Stephen R. Anderson
Oxford University Press, 2012
This book is part of Oxford University Press's "A Very Short Introduction" series, now 691 books strong. From Abolitionism to Zionism, from Lincoln to Rousseau, from Advertising to Sleep, and everything in between is discussed in a very accessible way in about 125 pages each. I read "Italian Literature" a couple years ago and enjoyed it, so now I'm searching out more on topics I am curious about, where I don't want to digest an entire 500-page tome on the topic.

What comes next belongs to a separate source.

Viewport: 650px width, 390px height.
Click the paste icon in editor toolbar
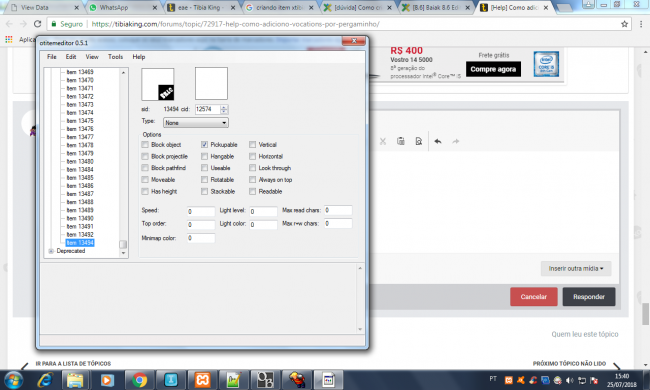coord(400,141)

I find it hard to summarize this type of book, so I'm giving you the publisher's blurb about it:
How many languages are there? Are new languages still being discovered? Why are so many languages disappearing? In this Very Short Introduction, eminent linguist Stephen Anderson addresses such questions as he illuminates the science behind languages. Considering a wide range of different languages and linguistic examples, Anderson provides the basic facts about the world's major families of spoken languages and their distribution around the globe. He explores the basis for linguistic classification and raises questions about how we identify a language. Considering signed languages as well as spoken, Anderson also examines the wider social issues of losing languages, and their impact on vanishing cultures and peoples.
The discussion about how many languages there are was fascinating. I never realized how hard it is to count them. Anderson gives a lot of analogies to biological systems that are more familiar than linguistic ones, and that helps clarify many of his points.
The section about signed languages is also very enlightening. Unless you happen to know a deaf person who signs, you probably don't understand how signing works as a language - I know I didn't. This is necessarily a very broad introduction, but it gives me a context for other language-related topics I encounter.